Roman Leventov comments on AGIs may value intrinsic rewards more than extrinsic ones

Roman Leventov 18 Nov 2022 8:40 UTC
1 point
0
I don’t have the time—or knowledge—to respond to everything, but from your response, I worry that my article partially missed the target. I’m trying to argue that humans may not be just—utility—maximizers and that a large part of being human (or maybe any organism?) is to just enjoy the world via some quasi-non-rewarded types of behavior. So there’s no real utility for some or perhaps the most important things that we value. Seeking out “surprising” results does help AIs and humans learn, and seeking out information as well. But I’m not sure human psychology supports human intrinsic rewards as necessarily related to utility maximization. I do view survival nor procreation as genetically encoded drives—but they are not the innate drives I described above. It’s not completely clear what we gain when we enjoy being in the world, learning, socializing.
Let me rephrase your thought, as I understand it: “I don’t think humans are (pure) RL-like agents, they are more like ActInf agents” (by “pure” RL I mean RL without entropy regularization, or other schemes that motivate exploration).
There is copious literature finding the neuronal, neuropsychological, or psychological makeup of humans “basically implementing Active Inference”, as well as “basically implementing RL”. The portion of this research that is more rigorous maps the empirical observations from neurobiology directly onto the mathematics of ActInf and RL, respectively. I think this kind of research is useful, it equips us with instruments to predict certain aspects of human behaviour, and suggests avenues for disorder treatment.
The portion of this research that is less rigorous and more philosophical, is like pointing out “it looks like humans behave here like ActInf agents”, or “it looks like humans behave here like RL agents”. This kind of philosophy is only useful for suggesting a direction for mining empirical observations, to either confirm or disprove theories that in this or that corner of behaviour/psychology, humans act more like ActInf, or RL agents. (Note that I would not count observations from psychology here, because they are notoriously unreliable themselves, see reproducibility crisis, etc.)

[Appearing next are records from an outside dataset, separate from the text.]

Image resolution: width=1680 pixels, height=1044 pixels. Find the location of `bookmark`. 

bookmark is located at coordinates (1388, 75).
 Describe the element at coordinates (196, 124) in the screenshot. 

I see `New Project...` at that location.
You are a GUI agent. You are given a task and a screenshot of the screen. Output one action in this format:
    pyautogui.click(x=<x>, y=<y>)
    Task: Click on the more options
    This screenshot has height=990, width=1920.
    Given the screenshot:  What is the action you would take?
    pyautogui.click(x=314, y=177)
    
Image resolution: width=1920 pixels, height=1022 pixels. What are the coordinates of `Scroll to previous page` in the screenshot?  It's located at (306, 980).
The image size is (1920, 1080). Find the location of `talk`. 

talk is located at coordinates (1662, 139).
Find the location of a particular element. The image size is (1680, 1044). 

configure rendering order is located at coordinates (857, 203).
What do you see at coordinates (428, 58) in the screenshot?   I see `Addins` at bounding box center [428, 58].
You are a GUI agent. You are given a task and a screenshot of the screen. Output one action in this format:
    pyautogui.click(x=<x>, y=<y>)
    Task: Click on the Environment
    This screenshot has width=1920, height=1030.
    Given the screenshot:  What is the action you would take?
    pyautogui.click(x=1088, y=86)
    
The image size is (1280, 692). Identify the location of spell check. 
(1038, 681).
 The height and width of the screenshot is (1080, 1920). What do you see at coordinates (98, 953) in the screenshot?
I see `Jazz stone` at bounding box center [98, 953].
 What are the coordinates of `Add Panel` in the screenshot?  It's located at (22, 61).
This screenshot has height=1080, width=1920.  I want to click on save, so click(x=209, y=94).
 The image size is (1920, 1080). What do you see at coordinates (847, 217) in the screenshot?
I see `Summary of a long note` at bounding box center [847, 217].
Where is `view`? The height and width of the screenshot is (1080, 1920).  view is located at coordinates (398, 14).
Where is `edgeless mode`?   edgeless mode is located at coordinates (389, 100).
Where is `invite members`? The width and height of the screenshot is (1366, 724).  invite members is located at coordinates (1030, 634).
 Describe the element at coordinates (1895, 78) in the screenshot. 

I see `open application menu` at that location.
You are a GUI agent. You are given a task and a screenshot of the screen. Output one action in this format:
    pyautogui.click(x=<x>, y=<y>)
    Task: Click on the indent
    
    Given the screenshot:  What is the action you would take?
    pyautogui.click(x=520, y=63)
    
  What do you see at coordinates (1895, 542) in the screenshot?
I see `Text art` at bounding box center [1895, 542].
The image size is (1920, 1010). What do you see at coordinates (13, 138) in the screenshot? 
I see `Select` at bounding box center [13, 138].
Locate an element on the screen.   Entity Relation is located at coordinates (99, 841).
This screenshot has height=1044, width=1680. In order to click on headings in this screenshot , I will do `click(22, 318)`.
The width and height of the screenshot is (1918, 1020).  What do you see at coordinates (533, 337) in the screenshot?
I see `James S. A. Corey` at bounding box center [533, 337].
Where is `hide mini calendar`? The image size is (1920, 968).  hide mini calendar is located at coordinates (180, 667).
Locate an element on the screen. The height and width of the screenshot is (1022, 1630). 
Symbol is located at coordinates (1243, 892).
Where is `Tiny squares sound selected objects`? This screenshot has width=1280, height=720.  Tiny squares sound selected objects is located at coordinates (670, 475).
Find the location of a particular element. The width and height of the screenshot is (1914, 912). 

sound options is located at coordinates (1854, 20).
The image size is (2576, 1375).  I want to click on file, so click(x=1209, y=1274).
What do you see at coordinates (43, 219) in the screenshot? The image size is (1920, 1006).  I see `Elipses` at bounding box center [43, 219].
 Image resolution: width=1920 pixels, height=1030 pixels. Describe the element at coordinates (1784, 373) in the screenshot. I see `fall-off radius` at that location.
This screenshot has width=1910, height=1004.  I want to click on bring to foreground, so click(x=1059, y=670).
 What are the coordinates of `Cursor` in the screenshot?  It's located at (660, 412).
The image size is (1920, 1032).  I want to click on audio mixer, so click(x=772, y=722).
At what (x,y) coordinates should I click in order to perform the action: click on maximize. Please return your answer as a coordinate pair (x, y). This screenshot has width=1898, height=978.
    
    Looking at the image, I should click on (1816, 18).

I’m aware of Friston’s free energy principle (it was one of the first things I looked at in graduate school). I personally view most of it as non-falsifiable, but I know that many have used to derive useful interpretation of brain function.
RL is not falsifiable, too. Both can be seen as normative theories of agency. Normative theories are unfalsifiable, they are prescriptions, or, if you want, the sources of the definition of agency.
However, I would say that ActInf is also a physical theory (apart from being normative) because it’s derived from (or at least related to) statistical mechanics and the principle of least action. RL is “just” a normative framework of agency because I don’t see any relationship with physics in it (again, if you don’t add entropy regularisation).
I would say that my question—which I did not answer in the post—is whether we can design AIs that don’t seek to maximize some utility or minimize some cost?
I answered to this question above: yes, you can design AI that will not minimise or maximise any utility or cost, but only some form of energy. Just choose Active Inference, ReduNet, GFlowNet, or LeCun’s architecture^[1]. It’s not just renaming “utility” into “energy”, there is a deep philosophical departure. (I’m not sure it’s articulated somewhere in a piece dedicated to this question, the best resources that I can recommend are the sections which discuss RL in Active Inference book, LeCun’s paper (see section “Reward is not enough”), and Bengio’s GFlowNet tutorial, all links are above.
However, as I pointed out above, this doesn’t save you from instrumental convergence. Which can be just as bad (for humans) as a prototypical utility/cost/paperclip maximiser.
If you want an agent that doesn’t instrumentally converge at all, please see the discussion of Mild Optimization.
1. ^
  Caveats apply: embedded agents could still emerge inside agents with these architectures, and these embedded agents might in principle be RL. Perhaps, this is actually why humans sometimes exhibit RL-like behaviour, even though “fundamentally” they are more like ActInf agents.